+++ Records
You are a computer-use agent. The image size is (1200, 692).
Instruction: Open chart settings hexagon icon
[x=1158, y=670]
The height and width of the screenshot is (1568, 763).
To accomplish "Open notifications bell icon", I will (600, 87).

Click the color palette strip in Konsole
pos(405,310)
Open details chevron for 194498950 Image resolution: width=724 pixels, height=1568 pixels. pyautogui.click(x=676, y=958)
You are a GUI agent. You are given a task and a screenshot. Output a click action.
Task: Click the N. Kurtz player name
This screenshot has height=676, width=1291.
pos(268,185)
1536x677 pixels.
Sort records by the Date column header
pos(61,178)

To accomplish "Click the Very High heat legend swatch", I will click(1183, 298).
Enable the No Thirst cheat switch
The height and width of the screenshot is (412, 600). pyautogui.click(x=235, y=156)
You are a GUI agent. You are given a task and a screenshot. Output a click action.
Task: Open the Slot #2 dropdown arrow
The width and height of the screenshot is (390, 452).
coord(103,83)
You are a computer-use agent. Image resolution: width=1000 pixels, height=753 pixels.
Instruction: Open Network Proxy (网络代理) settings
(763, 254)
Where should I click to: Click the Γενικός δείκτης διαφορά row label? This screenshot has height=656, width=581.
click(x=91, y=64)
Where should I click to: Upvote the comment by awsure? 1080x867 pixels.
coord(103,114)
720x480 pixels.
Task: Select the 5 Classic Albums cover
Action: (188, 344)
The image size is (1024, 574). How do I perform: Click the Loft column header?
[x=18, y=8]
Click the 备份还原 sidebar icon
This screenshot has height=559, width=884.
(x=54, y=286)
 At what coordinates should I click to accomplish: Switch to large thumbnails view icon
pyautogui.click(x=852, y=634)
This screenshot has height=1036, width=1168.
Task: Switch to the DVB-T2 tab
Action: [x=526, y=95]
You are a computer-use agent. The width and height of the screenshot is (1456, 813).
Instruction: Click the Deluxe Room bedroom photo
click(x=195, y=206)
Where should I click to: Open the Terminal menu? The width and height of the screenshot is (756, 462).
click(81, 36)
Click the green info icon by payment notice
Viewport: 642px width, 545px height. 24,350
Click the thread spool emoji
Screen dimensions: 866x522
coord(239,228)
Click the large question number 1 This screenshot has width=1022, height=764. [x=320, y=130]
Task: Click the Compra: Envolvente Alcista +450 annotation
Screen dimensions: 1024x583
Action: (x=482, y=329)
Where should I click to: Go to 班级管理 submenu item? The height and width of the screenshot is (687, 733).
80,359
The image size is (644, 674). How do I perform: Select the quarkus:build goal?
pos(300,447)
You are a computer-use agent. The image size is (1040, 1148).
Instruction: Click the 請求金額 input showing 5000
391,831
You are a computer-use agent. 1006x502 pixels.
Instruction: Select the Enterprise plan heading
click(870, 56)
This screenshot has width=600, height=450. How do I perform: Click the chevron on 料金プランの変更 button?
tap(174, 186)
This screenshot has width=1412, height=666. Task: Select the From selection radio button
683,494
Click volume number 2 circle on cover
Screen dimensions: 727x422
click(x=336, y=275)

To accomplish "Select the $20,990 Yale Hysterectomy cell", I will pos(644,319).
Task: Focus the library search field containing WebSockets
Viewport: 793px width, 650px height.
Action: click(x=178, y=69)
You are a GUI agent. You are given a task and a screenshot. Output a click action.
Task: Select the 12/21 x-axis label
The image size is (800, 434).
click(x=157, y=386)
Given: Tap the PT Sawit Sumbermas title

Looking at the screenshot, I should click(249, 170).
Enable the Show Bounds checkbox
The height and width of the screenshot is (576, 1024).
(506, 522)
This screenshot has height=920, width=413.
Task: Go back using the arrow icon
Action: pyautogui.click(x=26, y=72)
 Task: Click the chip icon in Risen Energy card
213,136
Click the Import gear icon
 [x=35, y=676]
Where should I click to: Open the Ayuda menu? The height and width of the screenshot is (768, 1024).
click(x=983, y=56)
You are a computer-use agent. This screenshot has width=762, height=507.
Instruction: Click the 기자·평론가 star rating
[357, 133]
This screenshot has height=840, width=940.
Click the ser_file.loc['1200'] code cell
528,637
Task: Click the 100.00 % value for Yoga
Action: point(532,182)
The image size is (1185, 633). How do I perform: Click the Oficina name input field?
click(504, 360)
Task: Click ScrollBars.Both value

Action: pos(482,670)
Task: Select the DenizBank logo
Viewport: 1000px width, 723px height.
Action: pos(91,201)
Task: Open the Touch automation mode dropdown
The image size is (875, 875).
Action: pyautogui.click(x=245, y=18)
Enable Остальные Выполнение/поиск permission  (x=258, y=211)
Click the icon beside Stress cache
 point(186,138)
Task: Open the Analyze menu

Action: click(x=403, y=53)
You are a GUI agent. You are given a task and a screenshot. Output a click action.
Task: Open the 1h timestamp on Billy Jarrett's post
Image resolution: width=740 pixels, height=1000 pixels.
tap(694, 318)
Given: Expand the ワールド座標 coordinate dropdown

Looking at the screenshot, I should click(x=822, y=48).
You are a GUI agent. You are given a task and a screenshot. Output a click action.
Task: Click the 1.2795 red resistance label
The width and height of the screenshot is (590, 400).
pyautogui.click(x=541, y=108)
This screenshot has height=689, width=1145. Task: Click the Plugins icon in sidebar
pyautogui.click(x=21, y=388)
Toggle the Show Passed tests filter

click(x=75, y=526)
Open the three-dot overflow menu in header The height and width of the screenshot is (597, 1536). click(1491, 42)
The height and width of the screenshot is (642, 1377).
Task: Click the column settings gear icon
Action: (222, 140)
++++++
_Work required_:
From the data above, return every line from the line that has "Where should I click to: Open the Ayuda" up to and including the line that has "This screenshot has height=840, width=940.", exactly.

_Answer to this exercise_:
Where should I click to: Open the Ayuda menu? The height and width of the screenshot is (768, 1024).
click(x=983, y=56)
You are a computer-use agent. This screenshot has width=762, height=507.
Instruction: Click the 기자·평론가 star rating
[357, 133]
This screenshot has height=840, width=940.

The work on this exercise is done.